Healthcare Payer Perspectives on the Assessment and Pricing of Oncology Multi-Indication Products: Evidence from Nine OECD Countries.

BACKGROUND

New pharmaceuticals are increasingly being developed for use across multiple indications. Countries across Europe and North America have adopted a range of different approaches to capture differences in the value of individual indications.

OBJECTIVE

The three aims of this study were (i) to review the price-setting practice over the past 5 years for multi-indication products across England, France, Italy, Spain, Belgium, Switzerland, Turkey, Canada and the USA; (ii) to assess the impact of current practices on launch strategy; and (iii) to identify issues in the implementation of indication-based pricing.

METHODS

Ten current and former members of health insurance organisations, healthcare payer organisations or health technology assessment agencies with expertise on pharmaceutical purchasing were invited to participate in semi-structured interviews.
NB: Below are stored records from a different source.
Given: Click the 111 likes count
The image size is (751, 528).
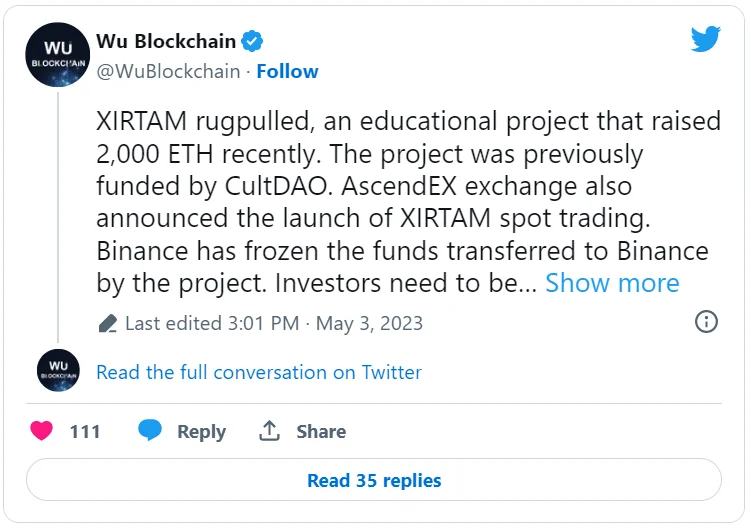Looking at the screenshot, I should 85,431.
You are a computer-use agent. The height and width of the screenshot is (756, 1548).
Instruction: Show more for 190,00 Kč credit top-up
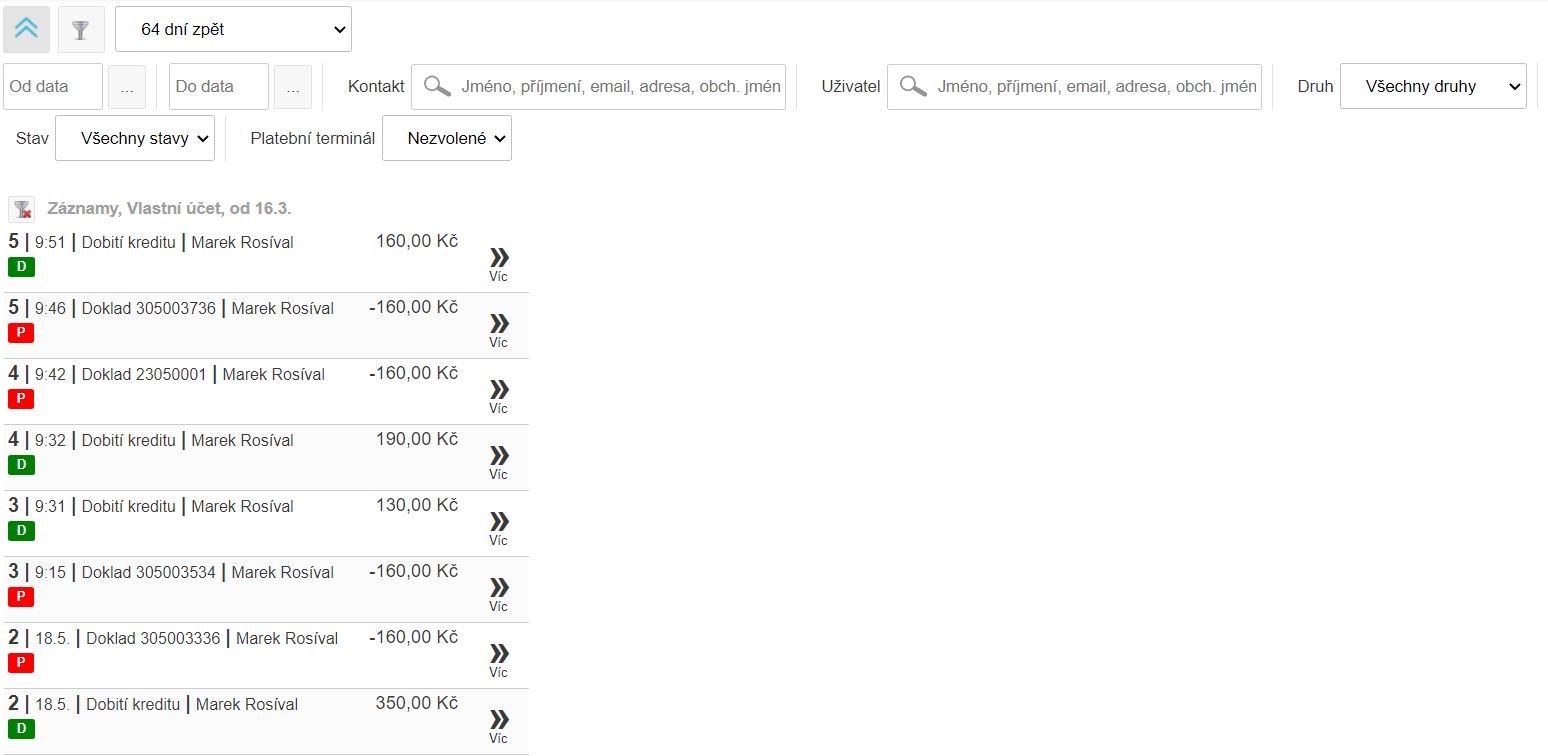pyautogui.click(x=498, y=462)
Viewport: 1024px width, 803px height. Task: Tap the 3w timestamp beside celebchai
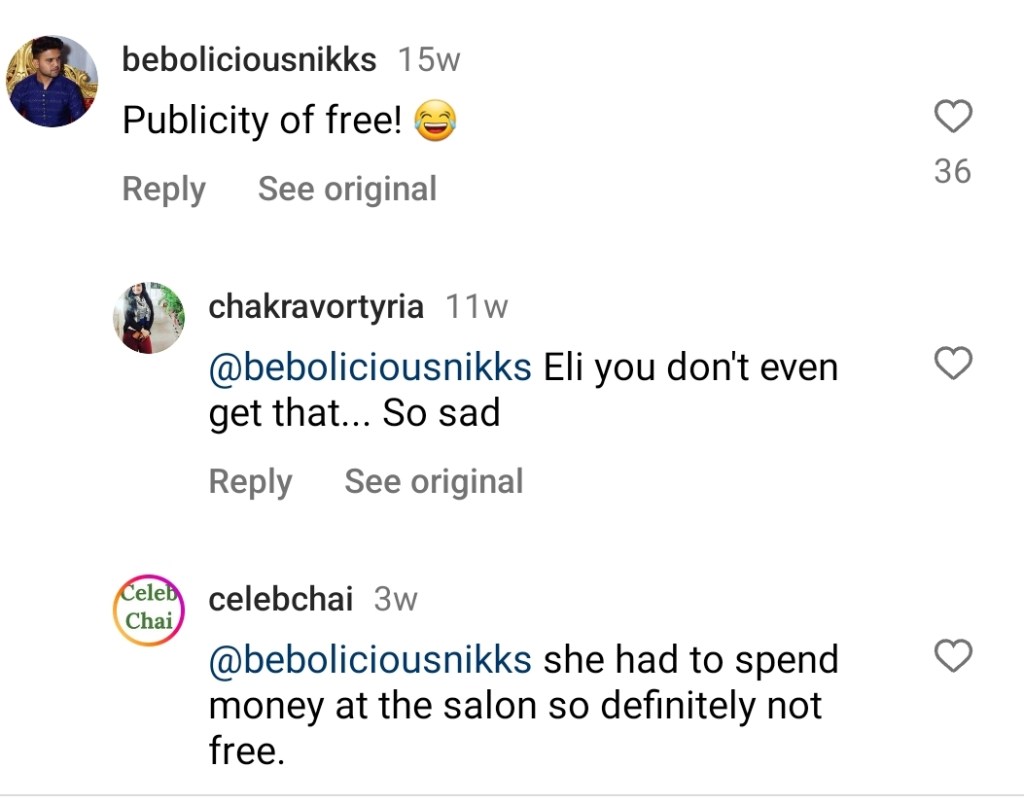pyautogui.click(x=395, y=599)
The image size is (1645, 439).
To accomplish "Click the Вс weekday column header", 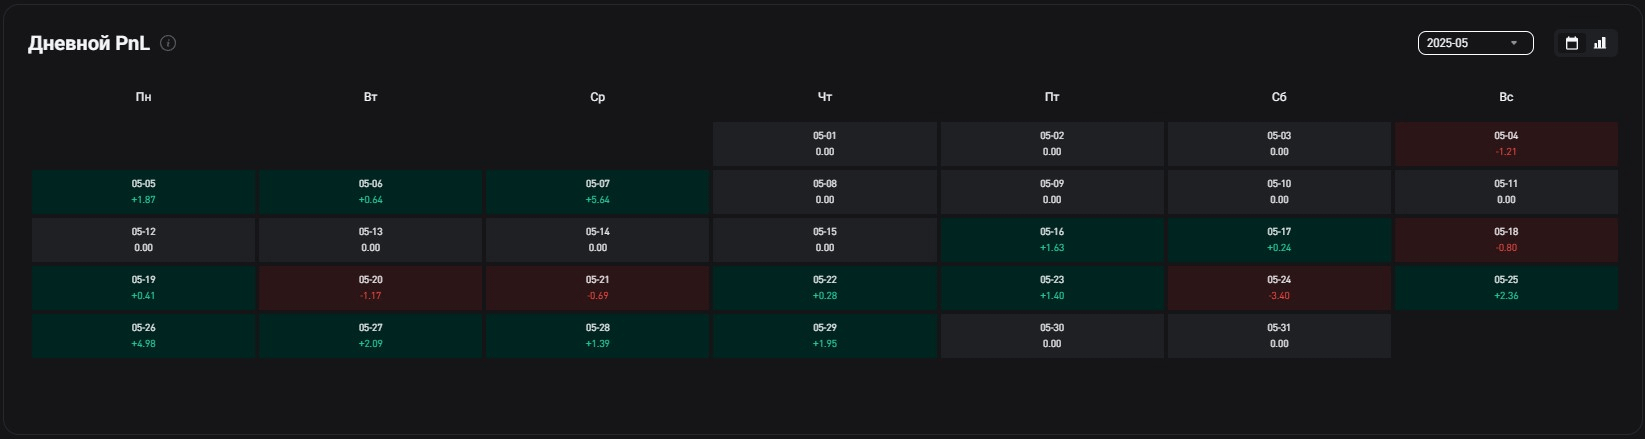I will click(1505, 97).
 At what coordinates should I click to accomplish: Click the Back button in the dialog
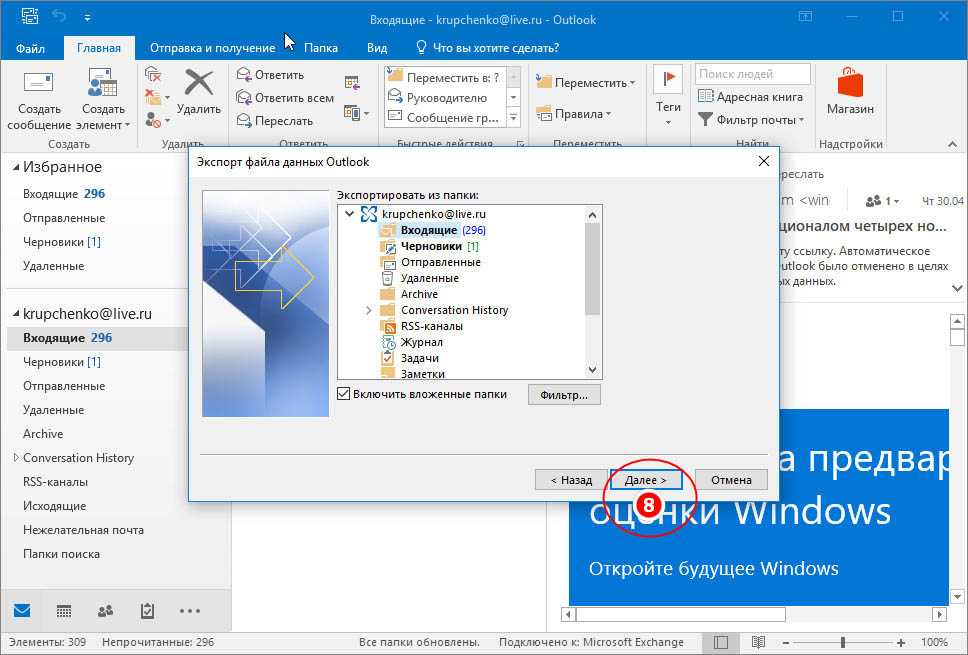coord(571,480)
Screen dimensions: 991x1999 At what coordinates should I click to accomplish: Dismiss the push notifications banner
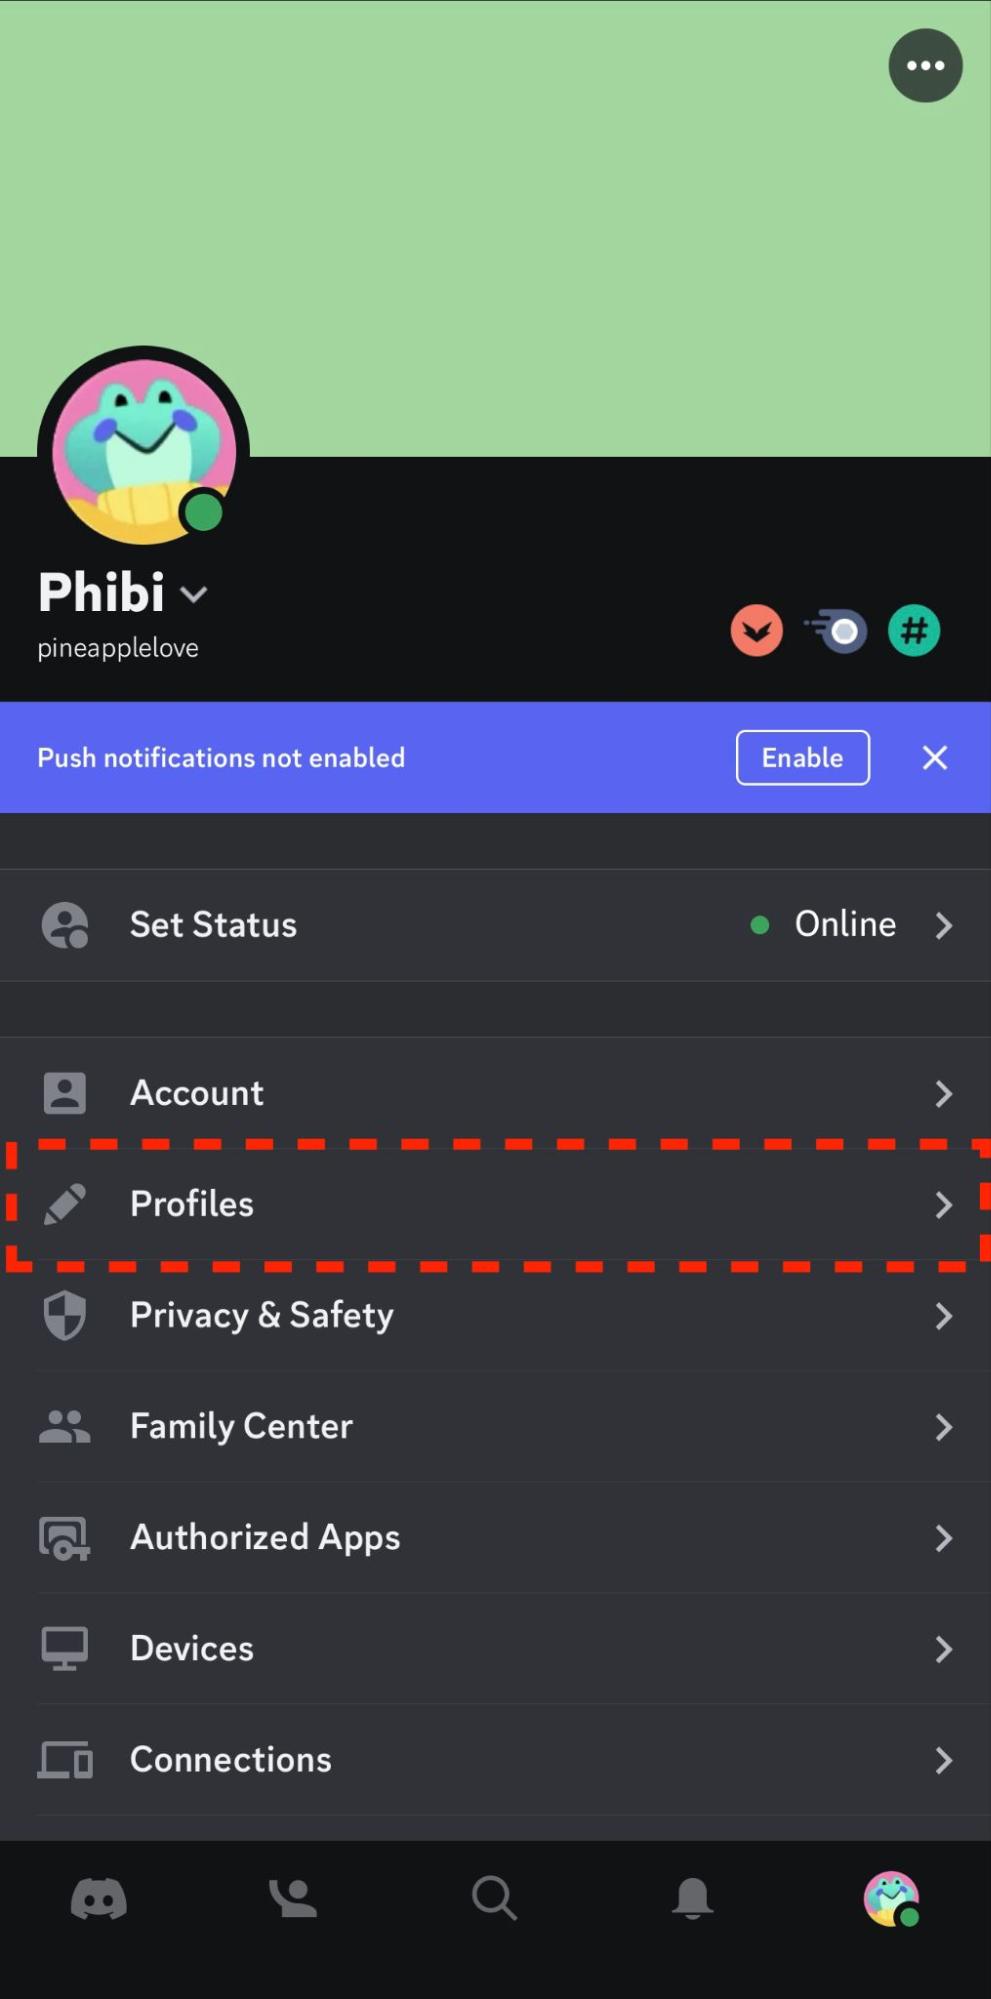click(934, 758)
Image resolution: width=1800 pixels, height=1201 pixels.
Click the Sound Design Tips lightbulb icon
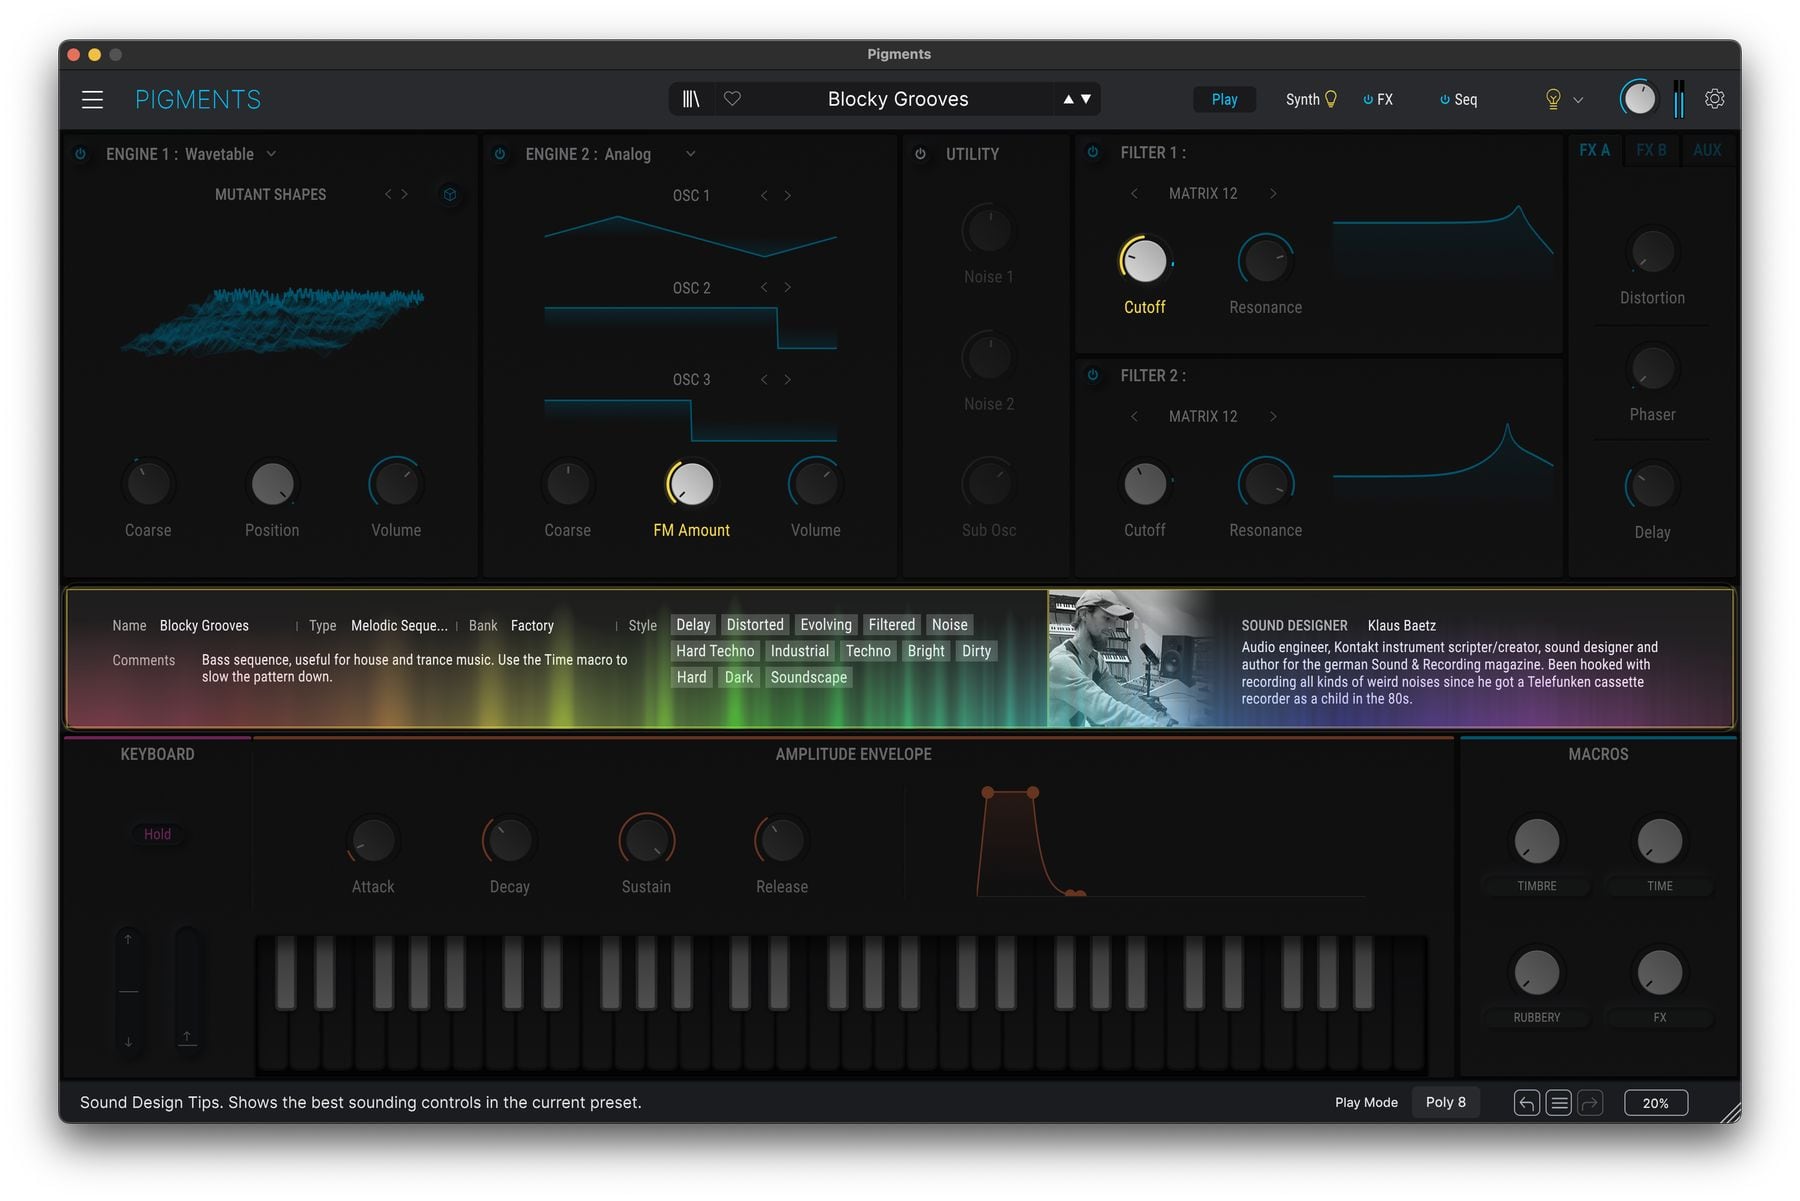(1553, 99)
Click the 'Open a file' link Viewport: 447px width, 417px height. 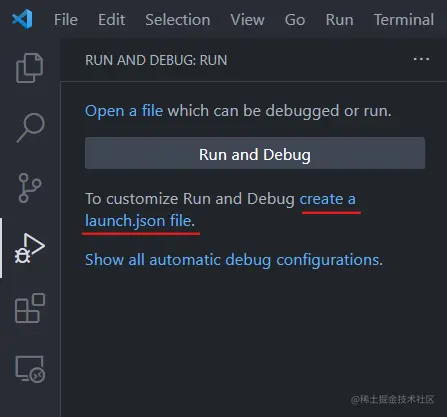[124, 111]
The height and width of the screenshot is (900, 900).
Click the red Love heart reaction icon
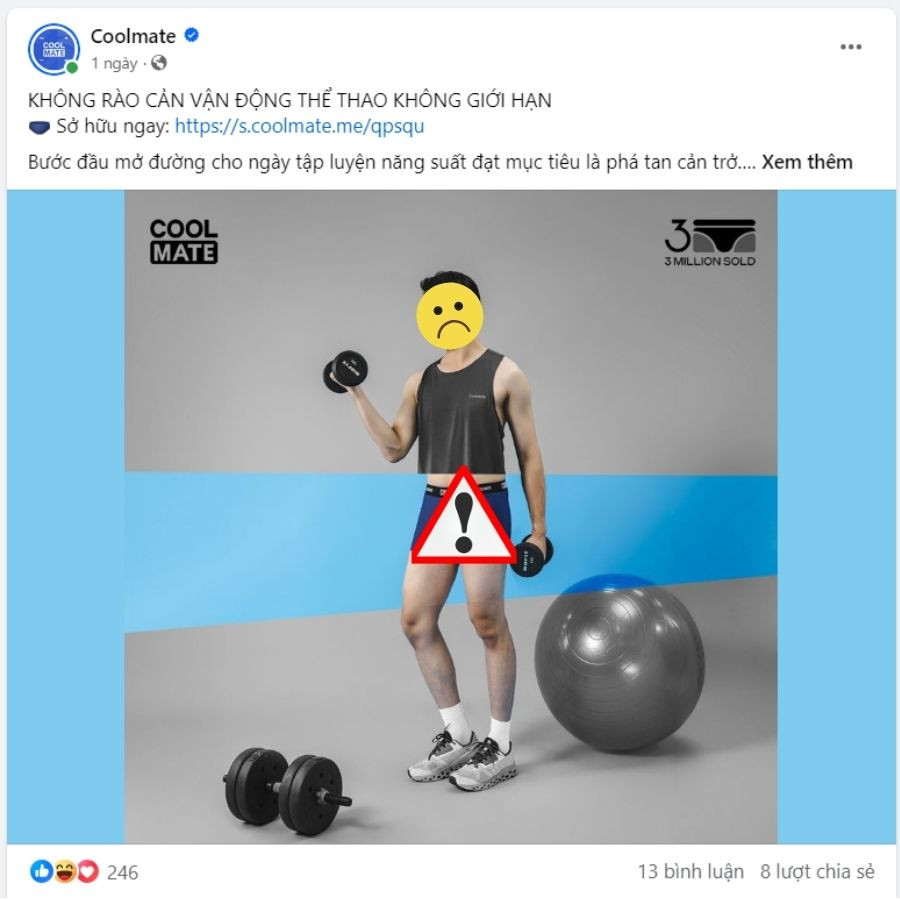coord(88,871)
Interview transcripts were imported into NVivo 12 for thematic analysis.

RESULTS

The majority of countries studied require full assessments upon launch of a new indication. Five different approaches to pricing were identified: weighted pricing, differential discounting, mandatory discount, price anchoring and free pricing. Manufacturers show a tendency to launch first in niche indications with high unmet need to achieve a high price. Stakeholders from England, France, Italy, Belgium and Switzerland consider their current system fit for purpose, while other countries expressed concern over the administrative burden of monitoring products at indication level.

CONCLUSIONS

Given the high administrative burden, it is questionable whether indication-based pricing would provide additional public benefit above and beyond current weighted dynamic single pricing and differential discounting practices for multi-indication products.